The Margaret Thatcher Foundation filmed the core of the collection - around 35,000 pages of documents - prior to opening in 2003. Around a 20th of that number have been placed on line.
The full 35,000 images can be bought on CD-ROM for £150.
1925-75
From MT's earliest years as a child in Grantham the archive includes a number of school exercise books, which probably survive because her father wrote sermon notes in unused pages at the back.There is MT's annotated copy of the Methodist Catechism and an even more closely marked copy of the 1944 Employment White Paper.
Her earliest political papers date from January 1949 when she became Conservative candidate for Dartford, a happy and fruitful time in her life during which she met her husband and began many political friendships. There is a copy of her "Candidate's File" - the file held on her by Conservative Central Office - which includes many letters from the mid-50s when she was unsuccessfully hunting for a winnable Conservative seat and momentarily thought of giving up politics for law.
Her appointment diaries survive from 1962 onwards, allowing us to reconstruct how she spent much of her time. Comparatively little survives from her political work in the 1960s, as a junior minister (1961-64) and Opposition spokesman (1964-70). She kept no diary and like most of her contemporaries transacted a lot of business by phone or face to face.
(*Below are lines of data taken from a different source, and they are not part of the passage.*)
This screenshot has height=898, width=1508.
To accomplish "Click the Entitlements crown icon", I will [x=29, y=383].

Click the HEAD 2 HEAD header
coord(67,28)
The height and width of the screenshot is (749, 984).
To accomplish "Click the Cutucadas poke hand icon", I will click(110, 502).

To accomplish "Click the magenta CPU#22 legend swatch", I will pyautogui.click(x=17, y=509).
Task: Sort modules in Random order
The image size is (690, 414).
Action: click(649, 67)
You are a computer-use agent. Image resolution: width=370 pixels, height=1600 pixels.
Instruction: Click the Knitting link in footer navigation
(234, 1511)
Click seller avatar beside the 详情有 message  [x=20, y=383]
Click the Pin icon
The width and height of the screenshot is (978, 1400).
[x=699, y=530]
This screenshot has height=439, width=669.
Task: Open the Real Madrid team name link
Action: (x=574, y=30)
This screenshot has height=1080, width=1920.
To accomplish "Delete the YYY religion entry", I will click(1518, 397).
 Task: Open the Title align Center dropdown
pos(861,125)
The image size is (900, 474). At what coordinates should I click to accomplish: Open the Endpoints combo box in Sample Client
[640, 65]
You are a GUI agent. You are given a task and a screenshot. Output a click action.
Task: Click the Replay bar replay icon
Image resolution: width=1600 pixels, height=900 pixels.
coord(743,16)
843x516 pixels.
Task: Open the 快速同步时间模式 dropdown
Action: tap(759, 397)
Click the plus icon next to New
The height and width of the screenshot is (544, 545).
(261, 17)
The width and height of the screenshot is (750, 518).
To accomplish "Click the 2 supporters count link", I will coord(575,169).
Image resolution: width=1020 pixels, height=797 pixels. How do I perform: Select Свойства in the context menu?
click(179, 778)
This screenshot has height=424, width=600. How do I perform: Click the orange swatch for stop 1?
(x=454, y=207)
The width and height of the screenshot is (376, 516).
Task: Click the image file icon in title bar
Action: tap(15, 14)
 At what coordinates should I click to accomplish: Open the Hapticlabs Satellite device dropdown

In office as Secretary of State for Education and Science (1970-74), her papers were in the care of the government, but most were destroyed by officials. (Some that escaped the Whitehall rubbish bin can be found on this site.) Only fragments from this period survive in her private archive.
There are important files, however, from 1974-75, when she returned to Opposition and successfully ran for election as leader of the Conservative Party.
1975-79
MT's papers as Leader of the Opposition were professionally filed and probably survive pretty much as they were when put into storage at Central Office in 1979. (There are no strictly personal papers for these years, however; they may have been lost or destroyed.)
The 1975-79 files include correspondence with close colleagues such as Sir Geoffrey Howe and Nigel Lawson.
Shadow Cabinet minutes and papers survive in full and are published here for the first time, also in full.
There are a mass of briefing documents, speech drafts and general correspondence, including documents relating to "Stepping Stones", a highly secret initiative from 1977-79 to shift the party's policies on union reform and make it more fit for government.
There is the only known surviving copy of the unused Conservative manifesto of summer 1978.
1979-90 (& since 1990)
Most documents dated after 4 May 1979 are closed for the present.
Press cuttings (1949-80) and photographs are open for study, and many White House official photographs are available on the site.